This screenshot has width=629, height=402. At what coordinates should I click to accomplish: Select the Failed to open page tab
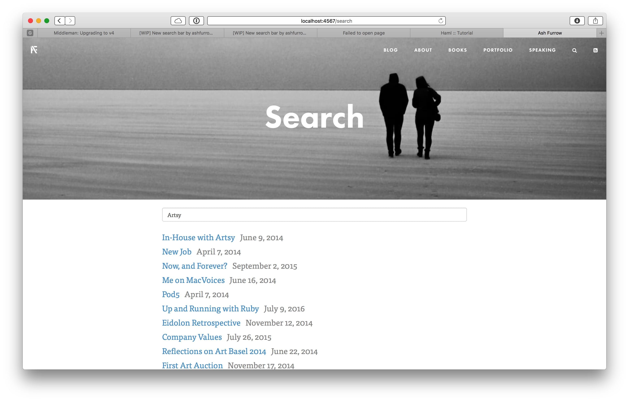(364, 33)
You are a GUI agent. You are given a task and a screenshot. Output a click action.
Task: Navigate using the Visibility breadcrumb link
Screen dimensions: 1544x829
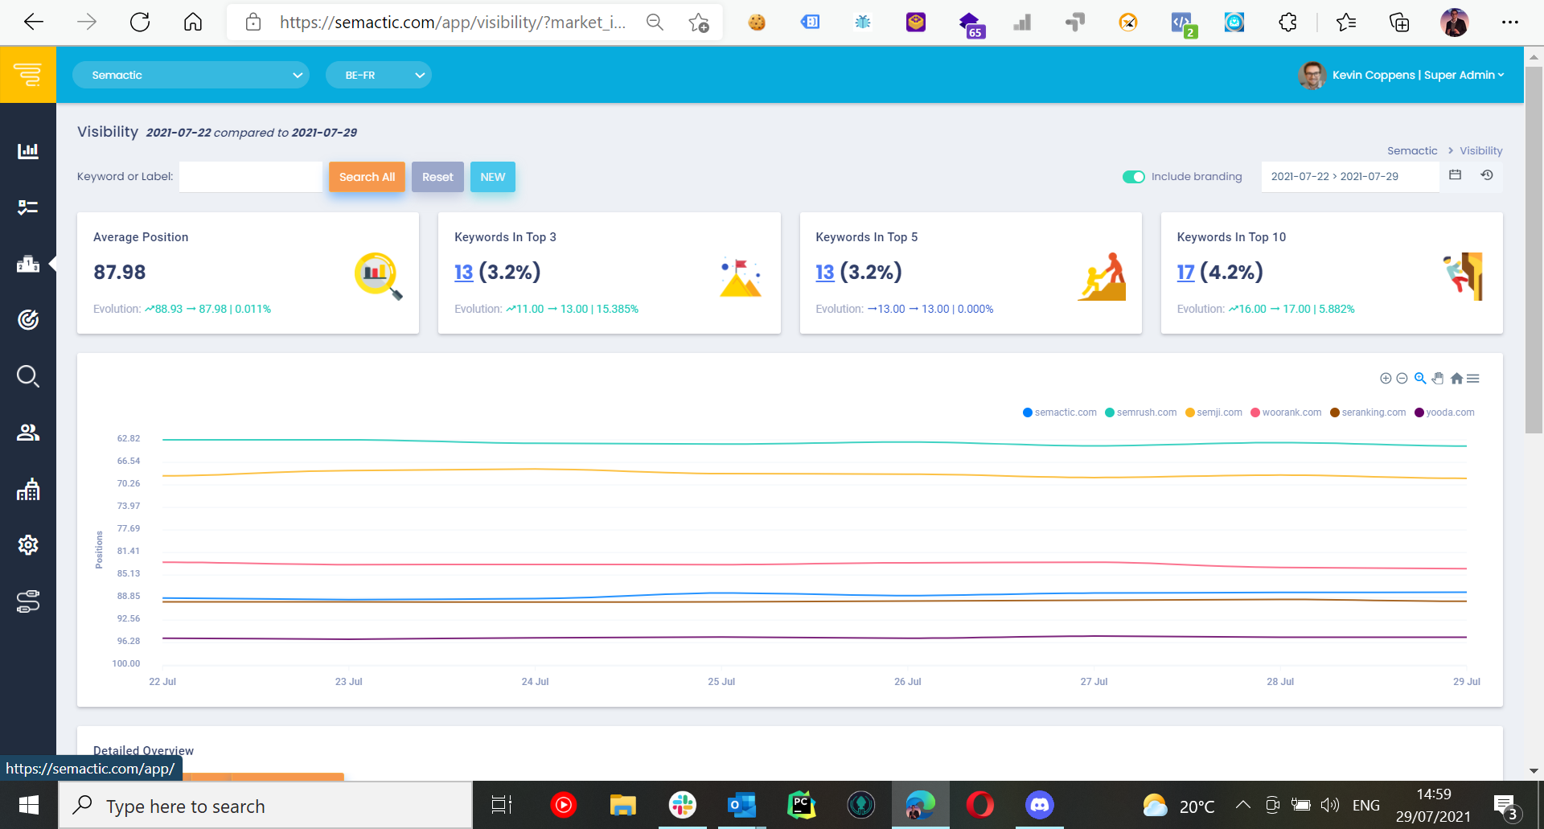(x=1479, y=150)
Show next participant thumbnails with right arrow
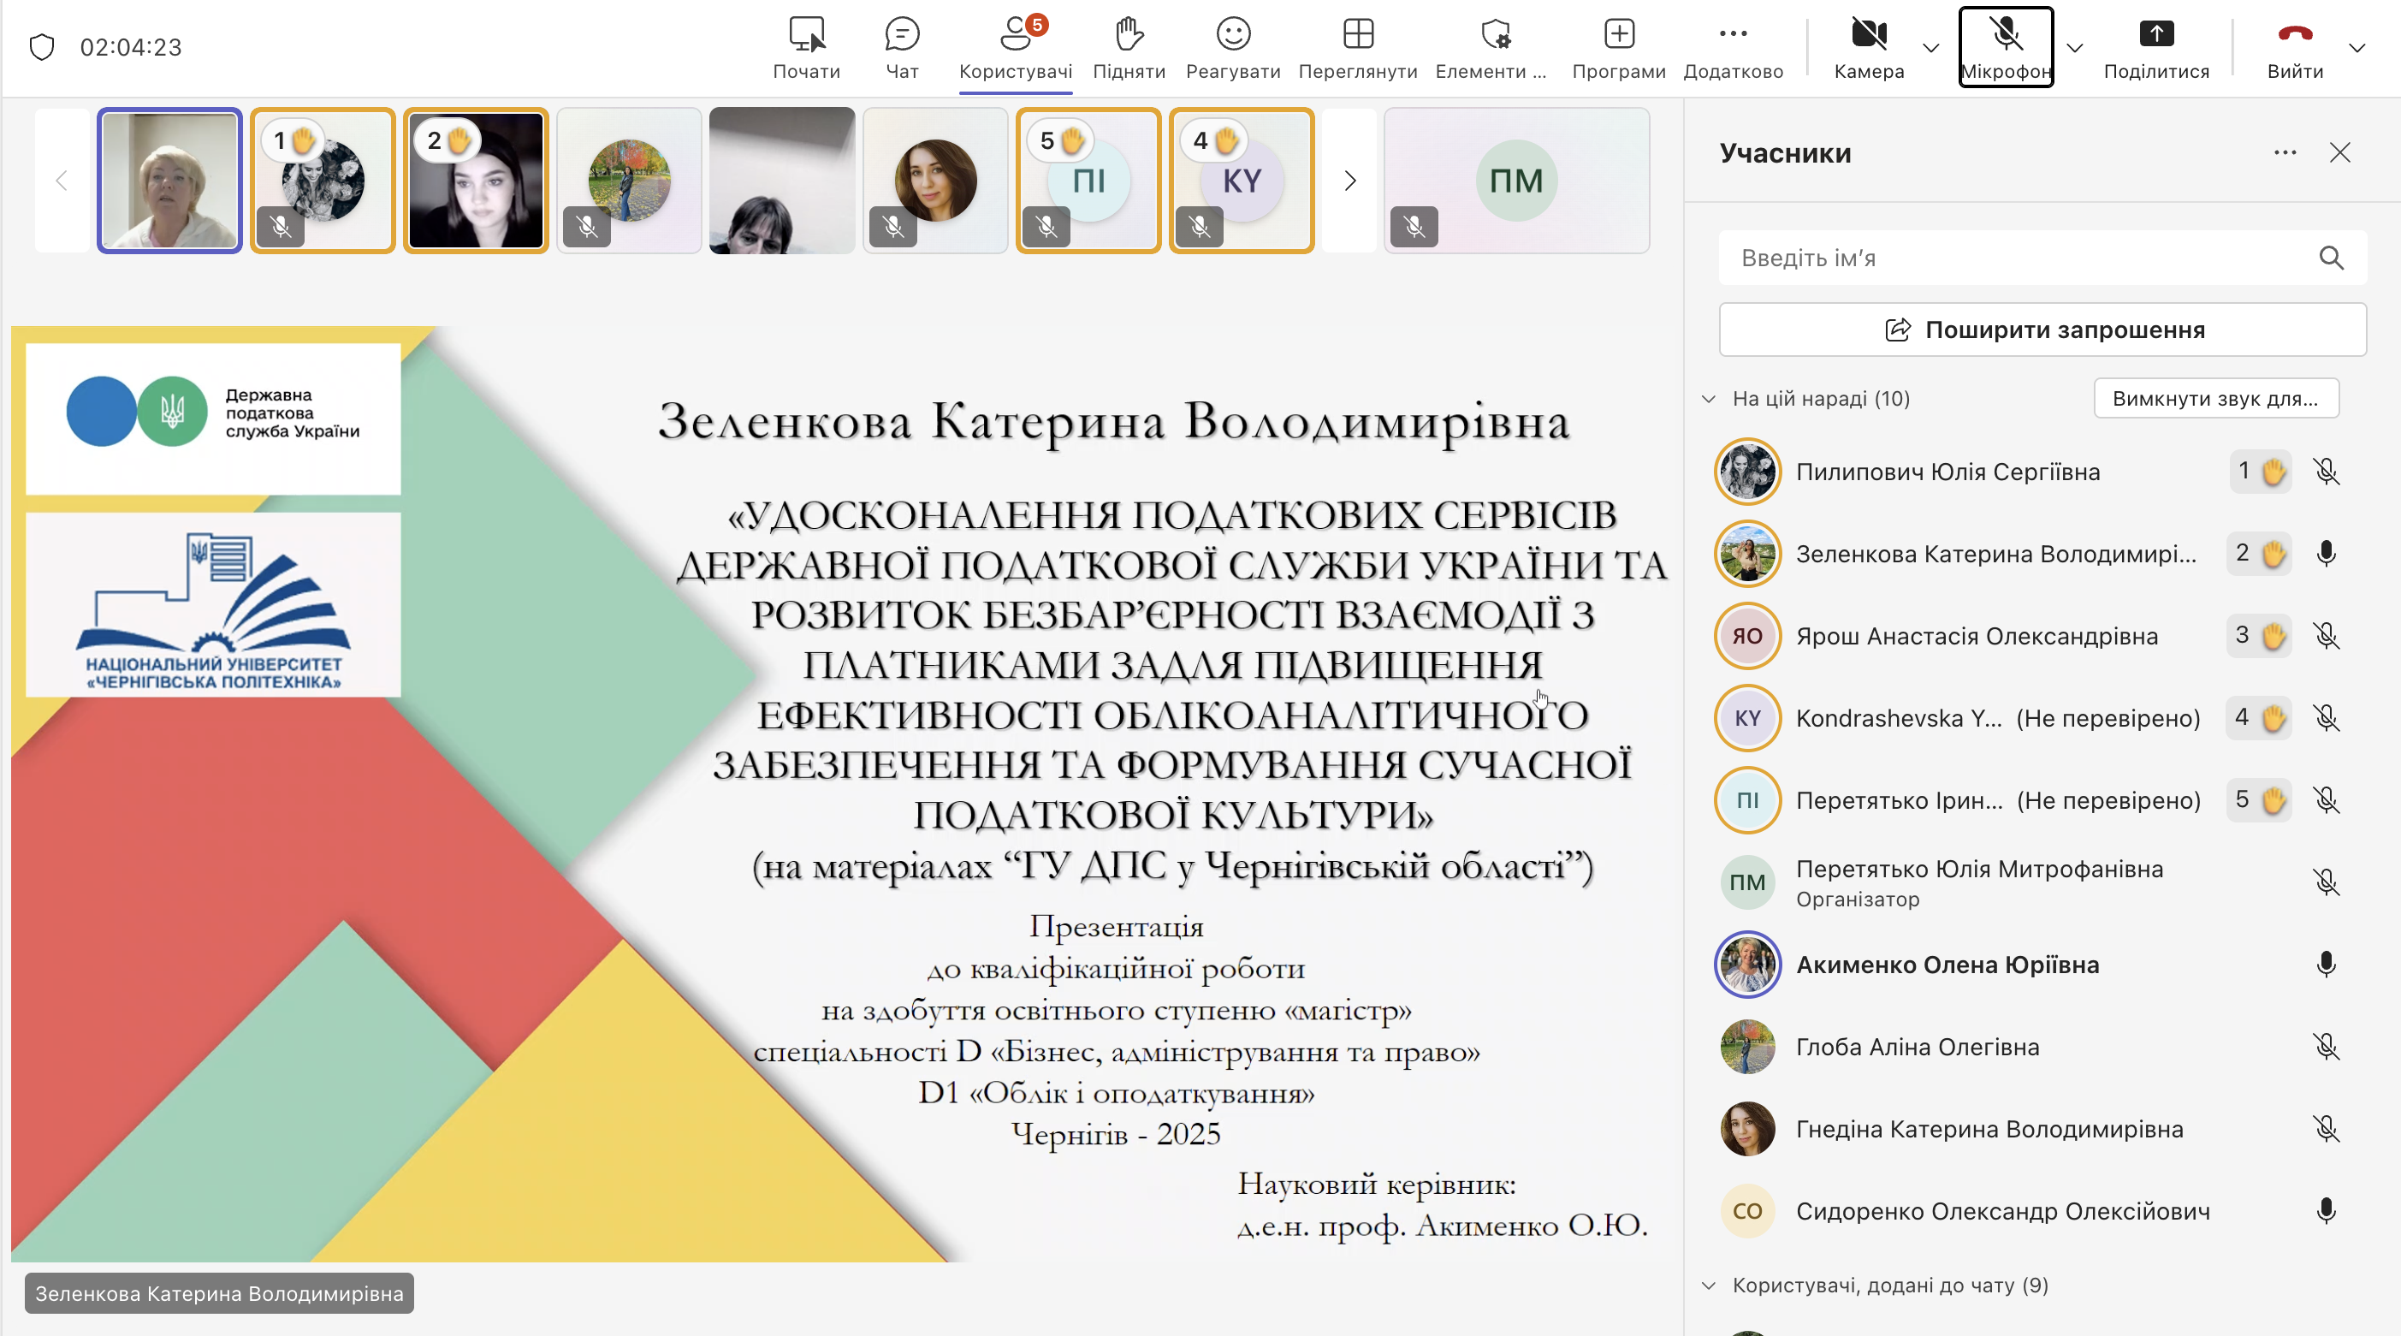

○ ○ ○ ○

◆ Task item:
Would you give the records again exactly, dropping the pictures?

◆ Result of this task:
This screenshot has width=629, height=402. At what coordinates should I click to accomplish: Select the Failed to open page tab
(364, 33)
You are a GUI agent. You are given a task and a screenshot. Output a click action.
Task: Navigate using the Visibility breadcrumb link
Screen dimensions: 1544x829
(x=1479, y=150)
Show next participant thumbnails with right arrow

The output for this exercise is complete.